[MDEV-33057] alter table form s3 to different engine on leader break replicas with binlog_alter_two_phase; Created: 2023-12-18 Updated: 2023-12-18 |
|
| Status: | Open |
| Project: | MariaDB Server |
| Component/s: | Replication, Storage Engine - S3 |
| Affects Version/s: | 10.11.6 |
| Fix Version/s: | None |
| Type: | Bug | Priority: | Major |
| Reporter: | VAROQUI Stephane | Assignee: | Unassigned |
| Resolution: | Unresolved | Votes: | 0 |
| Labels: | None | ||
| Issue Links: |
|
||||||||
| Description |
|
On a replication cluster using mixed InnoDB tables ( active dataset) and S3 tables ( read only dataset) stored on a single shared s3 server.

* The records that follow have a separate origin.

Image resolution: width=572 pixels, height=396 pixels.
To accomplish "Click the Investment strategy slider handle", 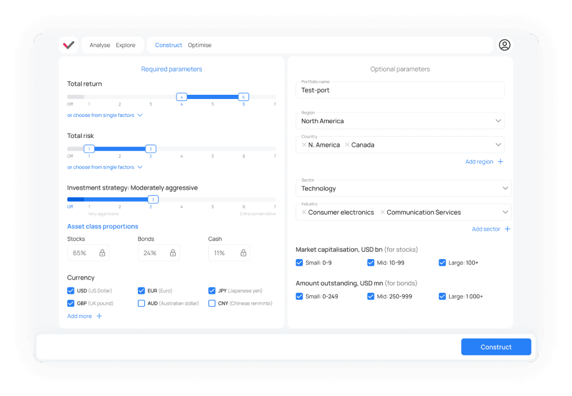I will pyautogui.click(x=153, y=200).
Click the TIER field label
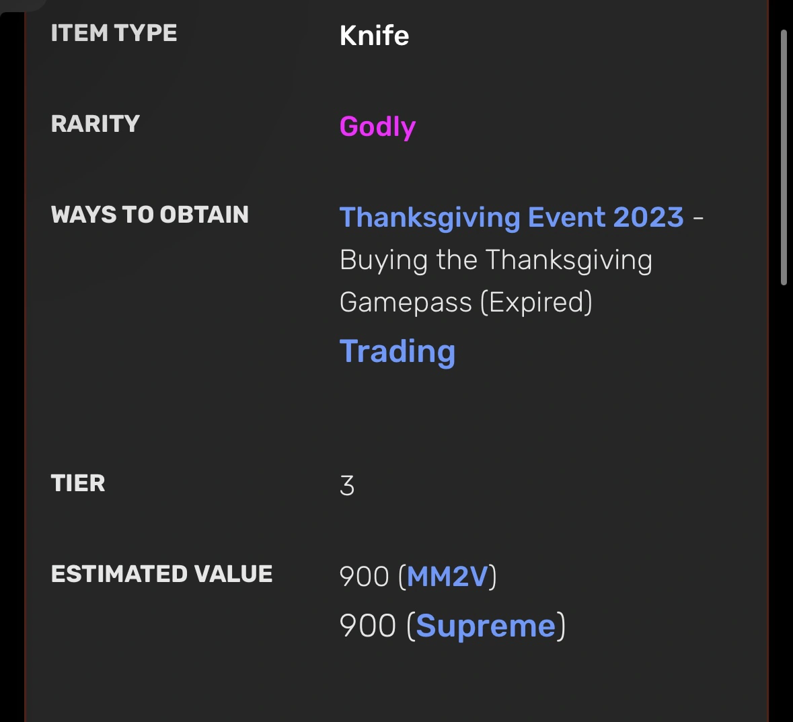The height and width of the screenshot is (722, 793). 77,482
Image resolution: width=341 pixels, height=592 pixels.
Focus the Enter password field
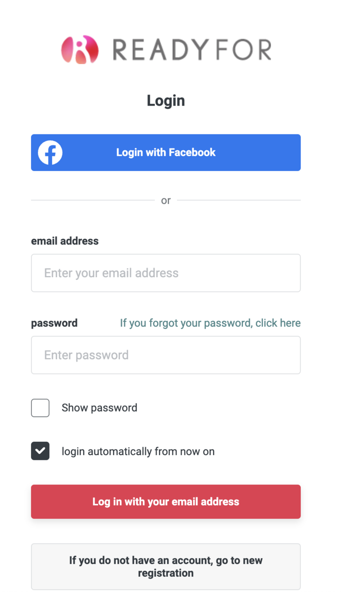(166, 355)
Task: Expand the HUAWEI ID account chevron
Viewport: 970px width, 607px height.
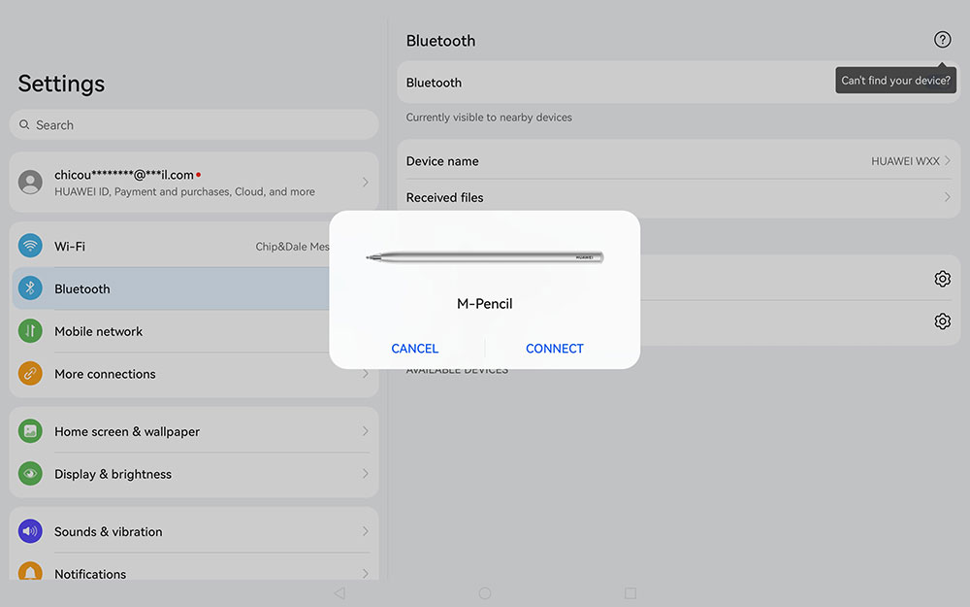Action: click(x=365, y=183)
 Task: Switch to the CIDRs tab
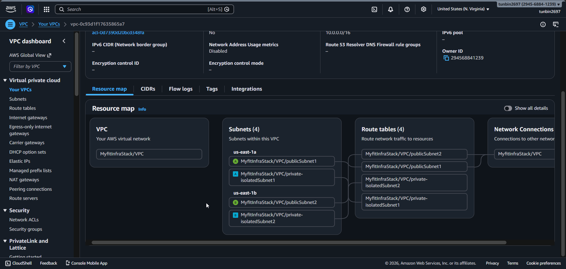148,89
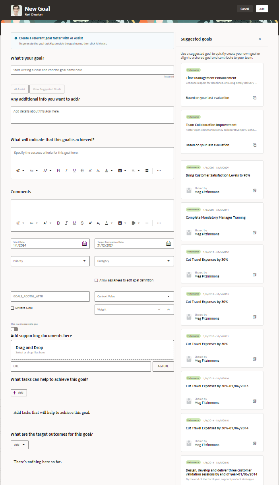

At some point to modify the content of any s3 table, we can alter it back to InnoDB on the leader of the replication cluster The new InnoDB table get deleted on all replicas probably via table discovery breaking the capability to failover the cluster without a filter on the modified table. The solution would be to inject DDL create or replace and all row events of the fetched row to innodb to materialized the innodb table on all replicas and looking at the binlogs we can see a tentative of doing this using binlog-alter-two-phase The reason it failed in optimistic and semi-sync the replication SQL thread receive the alter table but deadlock with a drop table
killing the alter and the drop table SQL threads and restart slave recover the innodb table on replicat for the record we used
We can confirme that disabling set global binlog_alter_two_phase=OFF; as suggested by @Kristian Nielsen is a valid workaround and table get restored on all replicas without replication issues |
| Comments |
| Comment by Kristian Nielsen [ 2023-12-18 ] |
|
I do not follow from the description why the table gets deleted on the replicas. Maybe I'm not sufficiently familiar with how S3 tables work - are they physically stored in some S3 cloud storage, with a storage engine layer that merely translates between SQL and corresponding network requests to the S3 storage? If the ALTER TABLE t_s3 ENGINE=InnoDB succeeds on the leader, then why doesn't it work the same on the replicas? Is the intention that the table should be altered to InnoDB on all the replicas, or only on the leader? I also did not understand the proposed solution "to inject cre", can you elaborate what "cre" means? |
| Comment by Kristian Nielsen [ 2023-12-18 ] |
|
From Zulip discussions, found that --binlog-alter-two-phase appears to be enabled. This explains how alter table and DROP TABLE end up replicating in parallel, and probably indicates a bug in the --binlog-alter-two-phase feature. |